Sementara itu, beberapa kuda hitam mulai mengintip dari tikungan. Jerman baru saja menggulung Curacao 7-1 dan membuat dunia melongo. Belanda tetap rapi seperti pegawai yang tidak pernah terlambat masuk kantor. Portugal juga diam-diam membawa skuad yang cukup menakutkan. Mereka bergerak tenang, tetapi lawan tetap harus waspada.
Namun kalau AI dipaksa menunjuk satu nama hari ini, pilihannya masih Spanyol.
Meski begitu, ada satu hal yang tidak bisa dihitung komputer secanggih apa pun. Piala Dunia dimainkan oleh manusia, bukan angka. Ada rasa gugup, ada keberuntungan, ada kartu merah, ada tiang gawang, ada keputusan wasit, dan kadang ada gol yang tercipta setelah bola memantul ke tiga pemain, satu sepatu, dua lutut, lalu entah bagaimana masuk ke gawang.

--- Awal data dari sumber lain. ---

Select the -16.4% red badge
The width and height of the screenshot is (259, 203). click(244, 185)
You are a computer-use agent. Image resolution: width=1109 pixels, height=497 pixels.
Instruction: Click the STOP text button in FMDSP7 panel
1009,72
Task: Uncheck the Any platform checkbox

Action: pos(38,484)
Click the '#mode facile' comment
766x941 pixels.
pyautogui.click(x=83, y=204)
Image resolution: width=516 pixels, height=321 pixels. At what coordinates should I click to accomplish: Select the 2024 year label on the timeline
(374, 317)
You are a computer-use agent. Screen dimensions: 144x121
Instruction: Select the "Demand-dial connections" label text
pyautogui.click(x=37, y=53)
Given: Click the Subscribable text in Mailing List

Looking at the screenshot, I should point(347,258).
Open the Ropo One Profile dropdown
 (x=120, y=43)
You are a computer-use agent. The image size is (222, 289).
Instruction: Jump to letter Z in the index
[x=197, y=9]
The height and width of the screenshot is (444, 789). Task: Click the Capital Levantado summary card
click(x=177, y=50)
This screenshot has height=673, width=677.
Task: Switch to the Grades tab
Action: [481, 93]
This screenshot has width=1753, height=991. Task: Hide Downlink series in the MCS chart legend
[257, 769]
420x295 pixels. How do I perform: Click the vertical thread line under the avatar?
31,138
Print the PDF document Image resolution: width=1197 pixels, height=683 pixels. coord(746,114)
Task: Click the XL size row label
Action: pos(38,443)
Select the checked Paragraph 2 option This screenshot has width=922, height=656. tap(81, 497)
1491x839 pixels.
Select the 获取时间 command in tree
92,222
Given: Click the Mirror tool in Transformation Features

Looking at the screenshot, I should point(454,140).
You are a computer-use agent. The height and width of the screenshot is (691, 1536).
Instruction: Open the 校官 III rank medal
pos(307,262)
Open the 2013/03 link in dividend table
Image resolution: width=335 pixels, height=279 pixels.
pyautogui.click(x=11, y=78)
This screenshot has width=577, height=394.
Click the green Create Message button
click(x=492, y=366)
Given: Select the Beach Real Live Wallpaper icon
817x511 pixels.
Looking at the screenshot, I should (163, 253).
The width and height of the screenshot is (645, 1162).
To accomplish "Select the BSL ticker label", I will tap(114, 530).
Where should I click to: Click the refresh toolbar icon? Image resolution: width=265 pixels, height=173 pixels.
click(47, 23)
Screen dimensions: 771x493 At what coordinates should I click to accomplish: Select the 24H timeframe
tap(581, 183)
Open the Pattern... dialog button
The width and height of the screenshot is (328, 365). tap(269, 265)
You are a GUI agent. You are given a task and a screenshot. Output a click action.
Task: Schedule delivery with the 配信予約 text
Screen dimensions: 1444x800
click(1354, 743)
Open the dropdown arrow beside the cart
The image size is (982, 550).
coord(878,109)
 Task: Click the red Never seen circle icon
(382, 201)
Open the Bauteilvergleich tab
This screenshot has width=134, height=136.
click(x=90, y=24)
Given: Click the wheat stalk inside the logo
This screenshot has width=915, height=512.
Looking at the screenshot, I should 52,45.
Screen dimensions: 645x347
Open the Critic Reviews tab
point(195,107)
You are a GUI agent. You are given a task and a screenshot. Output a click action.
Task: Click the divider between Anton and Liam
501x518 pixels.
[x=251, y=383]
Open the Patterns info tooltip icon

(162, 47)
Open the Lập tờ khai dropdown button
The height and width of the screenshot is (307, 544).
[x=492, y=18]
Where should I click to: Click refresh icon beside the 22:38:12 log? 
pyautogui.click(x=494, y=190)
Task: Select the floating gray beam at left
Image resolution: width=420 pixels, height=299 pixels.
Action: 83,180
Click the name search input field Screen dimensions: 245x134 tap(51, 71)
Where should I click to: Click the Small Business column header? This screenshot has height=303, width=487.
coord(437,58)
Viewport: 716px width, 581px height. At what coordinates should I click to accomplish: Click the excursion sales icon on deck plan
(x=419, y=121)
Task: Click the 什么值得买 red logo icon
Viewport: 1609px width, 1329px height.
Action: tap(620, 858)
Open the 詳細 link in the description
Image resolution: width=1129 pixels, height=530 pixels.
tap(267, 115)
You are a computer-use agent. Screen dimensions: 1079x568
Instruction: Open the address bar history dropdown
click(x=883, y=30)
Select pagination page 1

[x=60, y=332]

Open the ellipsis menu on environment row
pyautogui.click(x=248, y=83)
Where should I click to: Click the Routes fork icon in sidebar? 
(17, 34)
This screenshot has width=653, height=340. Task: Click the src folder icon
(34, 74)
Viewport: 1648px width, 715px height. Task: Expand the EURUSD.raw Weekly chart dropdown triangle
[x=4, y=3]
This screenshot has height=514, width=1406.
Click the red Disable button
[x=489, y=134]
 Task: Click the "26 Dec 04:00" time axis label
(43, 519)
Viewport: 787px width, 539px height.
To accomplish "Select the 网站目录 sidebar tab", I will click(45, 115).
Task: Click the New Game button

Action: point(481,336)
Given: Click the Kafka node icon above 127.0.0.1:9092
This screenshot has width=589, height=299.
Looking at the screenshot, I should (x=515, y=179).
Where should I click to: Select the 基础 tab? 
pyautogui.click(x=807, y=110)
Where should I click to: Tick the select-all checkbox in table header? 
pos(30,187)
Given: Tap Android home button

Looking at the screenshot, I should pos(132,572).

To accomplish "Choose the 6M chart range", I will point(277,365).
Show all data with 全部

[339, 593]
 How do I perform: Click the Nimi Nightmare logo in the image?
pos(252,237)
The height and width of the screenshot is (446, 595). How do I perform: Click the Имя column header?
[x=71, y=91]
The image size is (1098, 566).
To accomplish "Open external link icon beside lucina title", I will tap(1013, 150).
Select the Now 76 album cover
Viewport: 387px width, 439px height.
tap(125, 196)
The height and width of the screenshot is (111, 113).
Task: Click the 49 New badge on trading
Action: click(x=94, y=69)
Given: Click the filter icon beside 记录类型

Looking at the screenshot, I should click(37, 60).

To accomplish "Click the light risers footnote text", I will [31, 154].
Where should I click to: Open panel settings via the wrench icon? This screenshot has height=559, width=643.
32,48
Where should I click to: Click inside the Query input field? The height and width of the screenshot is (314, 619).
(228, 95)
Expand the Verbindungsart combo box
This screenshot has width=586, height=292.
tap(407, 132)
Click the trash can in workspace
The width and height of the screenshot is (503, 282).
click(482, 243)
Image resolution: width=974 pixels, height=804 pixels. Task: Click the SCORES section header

Kalau semuanya bisa ditebak komputer, kita cukup menyuruh superkomputer bermain melawan superkomputer dan hasilnya diumumkan lewat email. Tidak perlu stadion, tidak perlu suporter, dan tidak perlu komentator yang suaranya naik tiga oktaf setiap kali bola mendekati gawang.
Karena itulah favorit hanyalah status sementara. Trofi tidak diberikan kepada tim yang paling sering diprediksi juara. Trofi diberikan kepada tim yang masih berdiri tegak ketika yang lain mulai kehabisan napas.
Dan seperti biasa, bola tetap menjadi benda paling nakal di dunia olahraga. Bentuknya bundar, jalannya sulit ditebak, dan hobi utamanya adalah membuat para peramal, statistikawan, superkomputer, dan netizen terlihat salah di depan televisi.